* [TASK BRIEF]: Lines outside the range are not wanted. Give again exactly the lines between the line holding "Screen dimensions: 940x789" and the line holding "Click the Strategy Tester Report title", inclusive, from the listing below.

* [STORED DATA]:

━━━━━━━━━━━━━━━━━━━━━━━━━━━━━━

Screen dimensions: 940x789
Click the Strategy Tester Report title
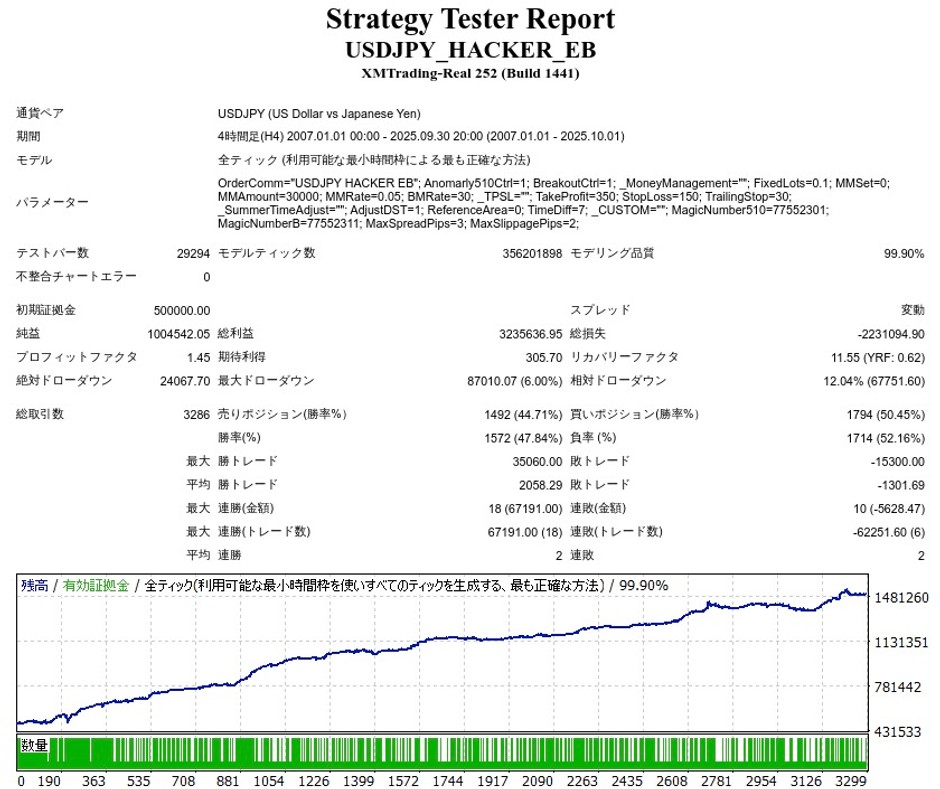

━━━━━━━━━━━━━━━━━━━━━━━━━━━━━━

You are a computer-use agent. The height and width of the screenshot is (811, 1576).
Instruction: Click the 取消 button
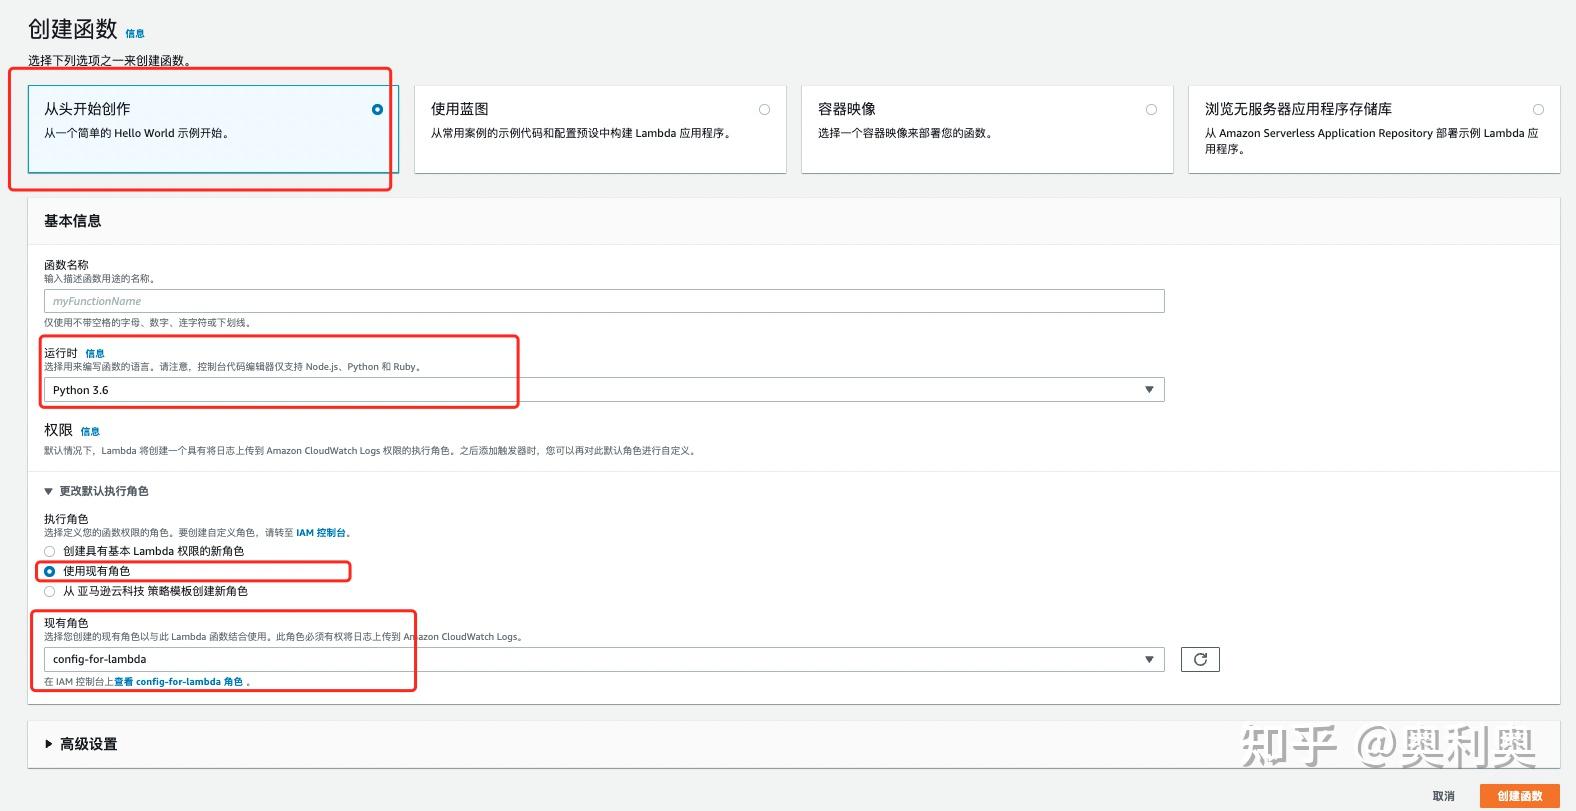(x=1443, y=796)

━━━━━━━━━━━━━━━━━━━━━━━━━━━━━━

* [SOLUTION TO THE EXERCISE]:
Screen dimensions: 940x789
Click the Strategy Tester Report title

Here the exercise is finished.